The first obvious question is: why doesn’t India have a BIT in place with the Maldives? As I set out to find an answer to this question, I proceeded on the assumption that the Indian BIT program was designed mainly to attract inward FDI, rather than protect outward FDI. My cursory empirical research, however, suggests otherwise. For example, of the top 15 destinations for outward Indian FDI, India does not have a BIT currently in force with only three states (US, UAE and Singapore), in addition to the Channel Islands and the British Virgin Islands (but I suppose India’s BIT with UK applies to these territories). The situation is similar for other developing countries, with India having a BIT with many of the states favored by Indian investors in Africa and Asia. Whatever the original intentions then, the design of India’s BIT program is not aimed at attracting FDI alone. Maldives  just happened to be one unlucky place? Maybe. Anyway, the point here is that any good BIT program for a growing economy should not only be designed for attracting inward FDI, but should account for outward FDI from that economy. India’s BIT program, at least on paper, appears to meet this standard since India has concluded investment treaties with several top destinations for outward FDI from India.

Will the Indian investor please stand up?

Another important insight to be gained from the Maldives story relates to the role of the industry in shaping India’s BIT program. Thus far, the participants in the discussion on Indian BITs have included the occasional academic, the disgruntled domestic lawyer (paywalled), the principled international lawyer (also paywalled), and a rather passive Indian government. There are good reasons for taking into account the perspective of an actual beneficiary of the BIT program, i.e. the Indian investor. Otherwise, any eventual policy risks becoming ultimately ineffective and irrelevant. Indian investors and companies can begin by forming a forum for discussing issues relating to international protection of investments. They could carry out a periodic survey of the most popular destinations for outward FDI from India, and make responsive suggestions to the government’s BIT program with specific countries. Individual investors concerned about the investment climate in countries with no BITs could ask the Indian government, through this channel, to try and negotiate one. To my knowledge, no such forum currently exists, with only commerce chambers like ASSOCHAM and FICCI making reactionary comments in specific cases. With growing outward FDI by Indian firms, a systemic analysis of the benefits of investment treaties for protection of outward Indian FDI by all stakeholders involved would certainly be helpful.

In another world…

I should conclude by presenting the scenario had an investment treaty been in force between India and the Maldives. For the investor (GMR/GMIAL), this would have provided another forum for lodging its claim against the Maldives, and having it adjudicated in a timely manner according to international standards for investment protection. For the Indian government, an investment treaty and an investor-state dispute settlement mechanism would have avoided the process of exercising diplomatic protection. It could have merely pointed GMR in the direction of the treaty, and could have avoided engaging in “gunboat diplomacy” by issuing threats of canceling foreign aid. In other words, a BIT could have depolitcized the international dispute. I should point out that the benefits of BITs and investment arbitration for India and Indian investors do not suggest that such a treaty would have been prejudicial to Maldives. A range of defenses would have been available to the Maldives, including many based on GMR/GMIAL’s misconduct (if any). As examples, I would only cite the cases of Fraport and Malicorp, both involving airport concession contracts which were terminated by the host State. In both treaty arbitration proceedings, the claims of the investors were rejected on grounds relating to investor misconduct (the Fraport award was subsequently annulled, but for different reasons). So, in another world, at another time, everyone could have lived happily ever after (almost)!

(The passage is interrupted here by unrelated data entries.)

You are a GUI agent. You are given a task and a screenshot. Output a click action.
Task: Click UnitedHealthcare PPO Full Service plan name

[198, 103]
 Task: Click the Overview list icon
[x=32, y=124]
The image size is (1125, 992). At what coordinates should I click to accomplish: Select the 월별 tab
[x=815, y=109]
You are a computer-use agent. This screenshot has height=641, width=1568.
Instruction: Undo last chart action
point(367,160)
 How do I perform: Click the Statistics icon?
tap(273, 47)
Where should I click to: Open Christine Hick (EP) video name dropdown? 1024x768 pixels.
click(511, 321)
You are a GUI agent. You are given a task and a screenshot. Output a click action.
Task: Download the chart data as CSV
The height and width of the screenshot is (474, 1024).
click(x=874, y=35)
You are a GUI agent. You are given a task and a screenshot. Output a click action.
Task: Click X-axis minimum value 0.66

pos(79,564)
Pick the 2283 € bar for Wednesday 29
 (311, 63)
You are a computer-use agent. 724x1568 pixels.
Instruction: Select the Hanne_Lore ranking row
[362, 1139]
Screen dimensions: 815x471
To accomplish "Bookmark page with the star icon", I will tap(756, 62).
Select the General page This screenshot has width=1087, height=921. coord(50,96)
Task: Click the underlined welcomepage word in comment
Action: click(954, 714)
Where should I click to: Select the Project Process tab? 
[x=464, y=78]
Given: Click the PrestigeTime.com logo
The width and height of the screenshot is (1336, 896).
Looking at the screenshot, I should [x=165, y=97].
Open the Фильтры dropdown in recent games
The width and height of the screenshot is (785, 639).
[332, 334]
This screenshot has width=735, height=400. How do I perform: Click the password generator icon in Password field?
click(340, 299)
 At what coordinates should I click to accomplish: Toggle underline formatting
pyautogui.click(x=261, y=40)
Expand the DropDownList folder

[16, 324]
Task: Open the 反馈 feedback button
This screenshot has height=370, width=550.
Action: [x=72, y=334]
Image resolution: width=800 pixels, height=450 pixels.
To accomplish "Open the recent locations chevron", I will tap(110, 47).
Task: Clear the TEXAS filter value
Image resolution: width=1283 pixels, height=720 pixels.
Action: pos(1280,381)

Update (7 December 2012): As my friend Manu Sanan points out, India actually does have an investment treaty with Singapore in the form of an investment chapter in the India-Singapore Comprehensive Economic Cooperation Agreement. Thus, India does not have an investment treaty with only two out of the top 15 destinations for outward Indian FDI.

4 thoughts on “GMR, Maldives and International Law

  1. Great piece, Shashank. Note that the answer to why India does not have a BIT with Maldives is that Maldives does not have a BIT with any country! One of the very few countries with such a policy.

  2. Pingback: Can run, but can you hide? Mohamed Nasheed, India and International Law | International Law Curry

  3. Pingback: An Indian company goes treaty shopping… | International Law Curry

  4. If we look at now, It was more of a political issue where GMR had much to do. Still, it could have attempted for some relief from the local courts, especially the 95% work force was local…
    there is nothing to loose in a try before the surrender..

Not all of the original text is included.